The Market Intelligence sample covered the 15 biggest Chinese banks by gross customer loans that also reported detailed IFRS 9 classification for every half-year period since 2019.
China's economy has slowed due to the COVID-19 pandemic and geopolitical tensions. At the same time, the real estate sector, which makes nearly a quarter of China's GDP, has faced elevated credit risks. The finances of local governments, many of them dependent on land sales for revenues, have been strained. Despite this, GDP grew 4.9% year over year in the third quarter, and most economists expect the world's second-biggest economy to close 2023 with growth close to the official target of about 5.0%.
"The combination of factors, such as the exploded debt risk in the real estate sector and some local financing platforms, has led to a decline in the quality of loan assets in the first stage [...] and an increase in the scale of loans transferred from stage 1 to stage 2," said Wayne Liu, senior manager at Deloitte Consulting, in comments emailed to Market Intelligence.
As of the first half of 2021, only 2.20% of loans were classified as stage 2, according to Market Intelligence data. By the second half of 2022, this had increased to 2.47%, the data showed.
This apparent decline in asset quality, however, stands in contrast with an official, albeit not identical, measure that shows nonperforming loans are declining. The aggregate ratio of Chinese commercial banks' special-mention loans, a somewhat comparable classification of riskier loans, improved to 2.14% in the April-to-June quarter from its peak of 3.00% in the third quarter of 2019, according to data from the National Administration of Financial Regulation, the new umbrella regulator for the financial sector in China.
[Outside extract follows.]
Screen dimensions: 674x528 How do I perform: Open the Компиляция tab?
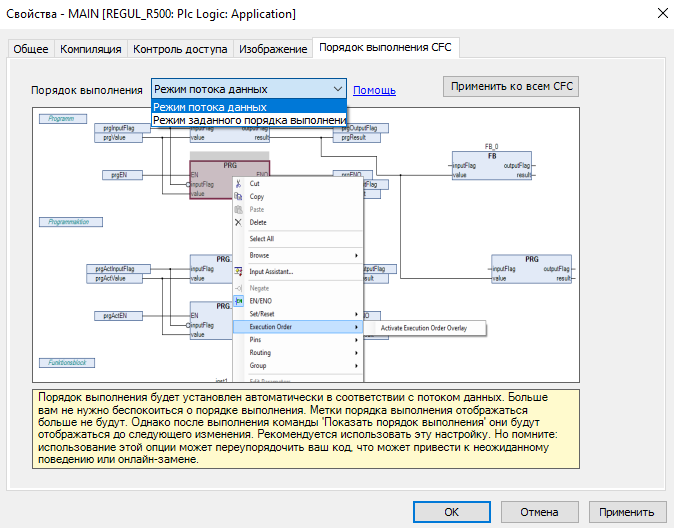(x=91, y=49)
*Click here to download a spreadsheet with the IFRS 9 loan classification data featured in this story.
The IFRS standards, issued by the International Accounting Standards Board, are designed to bring transparency, accountability and efficiency to financial markets. IFRS 9, which Chinese banks adopted in January 2018, specifies how an entity should classify and measure financial assets, liabilities and some contracts to buy or sell nonfinancial items.
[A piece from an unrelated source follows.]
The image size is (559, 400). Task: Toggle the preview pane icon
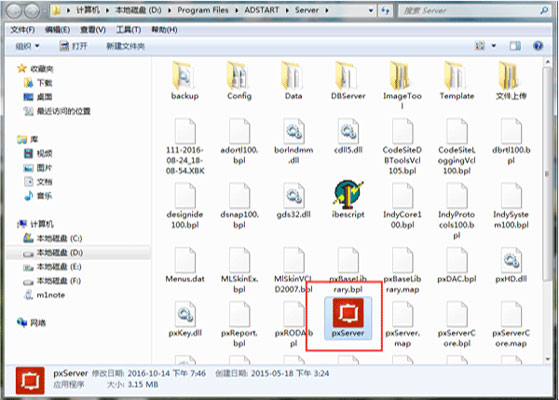515,46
"The implementation of IFRS 9 enables the Chinese banking sector to become more forward-looking to predict potential systemic risks in the future and reflect them in provisioning," said Liu.
Loan growth has remained strong at the country's banks, despite the challenges.
"The countercyclical expansion trend of credit is obvious," Liu said, adding, "As the economy gradually recovers from the pandemic, it is conservatively expected that loans will remain stable at all stages in the near future."
Stage 3, or impaired, loans stayed in a steady downtrend at 1.35%, down from 1.54% in the second half of 2020, Market Intelligence data showed. The ratio of nonperforming loans, a proxy of Stage 3 loans under the IFRS 9 standard, fell to 1.62% from 1.96% three years ago, according to data from the National Administration of Financial Regulation.
"Stage 3 loans generally mirrored [nonperforming loans], which have fallen amid write-offs and disposals," said Ming Tan, a director at S&P Global Ratings. However, "with the end of the moratorium policy, some stage 2 loans could enter stage 3," Tan said. China had asked banks to temporarily suspend loan repayments by some customers struggling from the drag of the pandemic.
The aggregate stage 2 loan reserves as a proportion of stage 2 loans stood at 22.23% in the first half, the highest level in at least 4.5 years, according to Market Intelligence data. Largely reflecting the improvement in the banks' impaired loan ratios, aggregate stage 3 reserves hit a fresh low of 67.39% in the January-June period, the data showed.
"We believe provisions have become more forward-looking based on loss expectations," Tan said.
State-owned Postal Savings Bank of China Co. Ltd. had the lowest proportions of stage 2 loans at 0.48% and stage 3 loans, at 0.81%, nearly unchanged from a year ago. Among China's large banks, the highest stage 2 loans were held by China Minsheng Banking Corp. Ltd., a joint stock bank with nationwide operations. The lender's stage 2 loan proportion stood at 4.65%, or 3 basis points lower than that of last year, while stage 3 loans surged 18 bps to 2.03%.